As with Blastomycoses, Histoplasma infections are usually sporadic, and the only consistent risk factor is living in endemic areas of the midwestern USA. Patients with AIDS are prone to developing disseminated histoplasmosis [57], with 5–10 % of cases progressing to CNS involvement. Patients may present with confusion, lethargy, weakness, and fevers [60].
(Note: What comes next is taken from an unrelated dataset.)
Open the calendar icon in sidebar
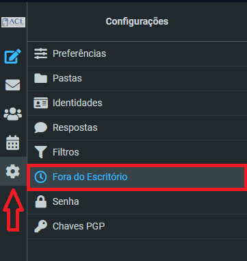Screen dimensions: 247x261 13,142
Lesions, also known as “histoplasmomas,” tend to be small (< 2 cm) and round with peripheral ring enhancement (Fig. 11b) [6063]. Lesions can be singular but are more often multifocal (cerebral histoplasmosis) and may occur in subcortical gray matter structures, the gray–white junction, the cerebellum, the brain stem, or the spinal cord. The lesions are T1 hypointense and T2 variable. Reduced diffusion may show various signals depending on the presence of inflammatory cells and the type of necrosis (e.g., coagulative or liquefactive; Fig. 11c). Diffuse meningitis has also been described [64].

Conclusions

Fungal CNS infections are relatively rare infections that occur almost exclusively in immunocompromised patients. MRI findings such as weak ring enhancement and reduced diffusion can help suggest the diagnosis, with additional features like lesion distribution sometimes enabling specific diagnosis. Recognition of characteristic imaging findings is imperative to enable early treatment of these otherwise rapidly fatal infections.

Conflict of Interest

The authors declare that there are no actual or potential conflicts of interest in relation to this article.